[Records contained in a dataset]
[Start of section]

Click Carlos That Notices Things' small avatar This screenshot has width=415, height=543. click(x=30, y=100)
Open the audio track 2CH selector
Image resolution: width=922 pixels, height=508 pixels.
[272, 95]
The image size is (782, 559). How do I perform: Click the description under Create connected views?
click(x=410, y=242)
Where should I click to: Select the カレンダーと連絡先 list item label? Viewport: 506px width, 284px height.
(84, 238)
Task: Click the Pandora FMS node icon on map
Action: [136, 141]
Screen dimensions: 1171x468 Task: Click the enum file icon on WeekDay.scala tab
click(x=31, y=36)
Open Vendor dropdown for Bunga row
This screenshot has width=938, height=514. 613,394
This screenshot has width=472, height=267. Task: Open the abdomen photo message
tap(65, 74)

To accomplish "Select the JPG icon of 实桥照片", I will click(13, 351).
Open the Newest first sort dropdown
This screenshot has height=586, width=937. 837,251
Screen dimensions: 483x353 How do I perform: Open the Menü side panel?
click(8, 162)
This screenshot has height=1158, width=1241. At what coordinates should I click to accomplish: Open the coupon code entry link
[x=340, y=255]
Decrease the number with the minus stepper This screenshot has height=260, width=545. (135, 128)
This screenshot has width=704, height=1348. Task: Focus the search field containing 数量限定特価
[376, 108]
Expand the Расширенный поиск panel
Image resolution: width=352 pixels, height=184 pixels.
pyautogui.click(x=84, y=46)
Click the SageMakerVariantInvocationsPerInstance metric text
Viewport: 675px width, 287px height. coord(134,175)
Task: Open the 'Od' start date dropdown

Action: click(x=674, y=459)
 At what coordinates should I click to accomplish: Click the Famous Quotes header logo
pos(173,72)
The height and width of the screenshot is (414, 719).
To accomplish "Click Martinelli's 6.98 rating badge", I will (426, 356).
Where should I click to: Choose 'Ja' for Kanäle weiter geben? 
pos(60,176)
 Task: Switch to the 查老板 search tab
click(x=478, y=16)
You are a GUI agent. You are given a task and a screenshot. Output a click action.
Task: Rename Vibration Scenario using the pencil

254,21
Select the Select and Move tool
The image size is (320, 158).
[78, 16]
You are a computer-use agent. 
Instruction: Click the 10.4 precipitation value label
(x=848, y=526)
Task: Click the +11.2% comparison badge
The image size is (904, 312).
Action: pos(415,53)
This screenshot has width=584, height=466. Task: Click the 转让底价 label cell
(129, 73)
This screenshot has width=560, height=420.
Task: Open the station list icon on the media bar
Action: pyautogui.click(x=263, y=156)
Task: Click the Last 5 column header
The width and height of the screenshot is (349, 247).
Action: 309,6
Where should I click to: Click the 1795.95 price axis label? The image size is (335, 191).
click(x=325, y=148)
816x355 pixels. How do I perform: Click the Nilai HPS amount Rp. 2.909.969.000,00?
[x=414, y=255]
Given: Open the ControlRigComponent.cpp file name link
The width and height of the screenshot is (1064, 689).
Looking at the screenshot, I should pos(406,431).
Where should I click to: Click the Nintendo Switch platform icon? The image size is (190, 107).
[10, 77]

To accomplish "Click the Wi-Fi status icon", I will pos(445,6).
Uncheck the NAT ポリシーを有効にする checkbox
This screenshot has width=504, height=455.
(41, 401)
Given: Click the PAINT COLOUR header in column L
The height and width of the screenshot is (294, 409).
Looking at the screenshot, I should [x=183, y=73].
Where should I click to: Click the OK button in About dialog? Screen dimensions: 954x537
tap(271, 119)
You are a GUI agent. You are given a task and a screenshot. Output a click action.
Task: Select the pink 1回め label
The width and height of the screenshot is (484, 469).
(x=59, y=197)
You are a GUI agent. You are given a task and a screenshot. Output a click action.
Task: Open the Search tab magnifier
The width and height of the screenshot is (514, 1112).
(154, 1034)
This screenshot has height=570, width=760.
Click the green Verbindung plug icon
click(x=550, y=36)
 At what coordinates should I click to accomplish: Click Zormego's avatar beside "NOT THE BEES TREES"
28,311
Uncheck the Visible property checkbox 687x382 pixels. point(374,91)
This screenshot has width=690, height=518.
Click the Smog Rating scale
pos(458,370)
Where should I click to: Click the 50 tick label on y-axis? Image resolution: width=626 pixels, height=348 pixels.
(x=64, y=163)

[End of section]

→ **Work task**
From the records above, copy every line that includes the word "Uncheck".

→ **Answer to the exercise**
Uncheck the NAT ポリシーを有効にする checkbox
Uncheck the Visible property checkbox 687x382 pixels. point(374,91)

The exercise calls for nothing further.